We have most, if not all, of the documents that were provided in the 2007 sales presentation, as well as the contracts.  We used those documents in making our case to Wyndham in 2007 and 2008 that 508,000 points were promised to us based on our PIC deposits.  And those documents would have been presented to the Hawaii real estate regulators and in court had we pursued that plan of action (which became unnecessary when Wyndham agreed in early 2008 to accept the PIC weeks for the promised point values).

When our grandfathered Gold VIP status was questioned a couple of years ago, we did not specifically reference the 2007 documents, but did raise the issue of what had been promised to us in 2007 and what Wyndham had agreed to in 2008 regarding the point values and Gold VIP status.  As I indicated in my original post the sales rep who sold us the Royal Sea Cliff points also interceded on our behalf with the Wyndham corporate folks - I don't know exactly what he said or did on our behalf, but he fully understood the fact that we would never have been Wyndham owners (and never would have purchased the additional points in 2013) if not for our Gold VIP status and the PIC program points.  And we did eventually get a formal notification from Wyndham that our Gold VIP status was grandfathered into the system based on our 2007 purchase and the PIC points associated with that purchase.

You raise a good question about the TPI program -- it was explained to us in 2013 that Wyndham had no record of ever offering us the TPI program in 2007 at the time of our initial purchase.  We were told that the TPI program was only available on "day of sale," but since we had not been offered the program in 2007 that Wyndham was willing to give us the opportunity to make the purchase in 2013, but we needed to have a purchase of at least 126,000 developer points in order to be offered the TPI program.  This sales pitch may have been total BS, but we were persuaded that the TPI program might be useful in our retirement when we might want to use additional weeks of timeshare time and made the purchase of the additional 70,000 points.  In addition, the 2013 sales rep said that he would act as our Wyndham "Legacy Advisor" for any problems we might have in the future with Wyndham - and he did in fact act in that capacity a couple of years ago when we had the dispute about our grandfathered Gold VIP status.  (I have reached out to him on this latest dispute, but have not heard back from him - I suppose he might be retired at this point in time.)  
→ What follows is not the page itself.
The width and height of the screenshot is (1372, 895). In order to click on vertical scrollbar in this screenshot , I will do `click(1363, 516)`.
Finally, we are aware of the Outrigger Resort reservation opportunities (and restrictions), but hope to be able to work within those restrictions if we take Hawaii vacations in the future.


----------



## Jan M. (Feb 22, 2018)

I think you will be able to resolve this like you did before. You will just have to once again put in the time and effort to get it done.


----------



## confused-owner (Feb 26, 2018)

Jan M. said:


> I think you will be able to resolve this like you did before. You will just have to once again put in the time and effort to get it done.
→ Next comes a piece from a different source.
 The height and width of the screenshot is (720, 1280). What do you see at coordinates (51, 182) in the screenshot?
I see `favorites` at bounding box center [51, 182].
I have already gone through the various steps that I previously  followed with Wyndham (with several hours of work already expended in 2017 and 2018) - and they have refused to change their mind.  Wyndham's position is "agree with the reduction in points and sign the documents we sent, or you can get rid of your Wyndham points through Ovation or some other 3d party agent."  Those unacceptable proposed solutions are what led to the posting of my specific situation on the TUG website, with the hope that someone had dealt with this situation (or something similar) and could offer suggestions to get this resolved short of litigation.


----------



## T-Dot-Traveller (Feb 26, 2018)

I guess Wyndham thinks the anti -bullying concept is not applicable to corporations .


----------



## Sandi Bo (Feb 27, 2018)

You might try filing a complaint with the State of Florida Department Of Business and Professional Regualation 

http://www.myfloridalicense.com/dbpr/lsc/documents/complaint_english.pdf

My understanding is they have no official control over Wyndham, but Wyndham likes to make them happy.  It should get attention to the right people at Wyndham and hopefully help you resolve this without hiring an attorney.


----------



## scootr5 (Feb 27, 2018)

confused-owner said:


> Wyndham requested that we complete forms intended to "correct" our PIC contracts to reflect this new point value and stated that we would lose our Gold VIP status upon completion of these forms.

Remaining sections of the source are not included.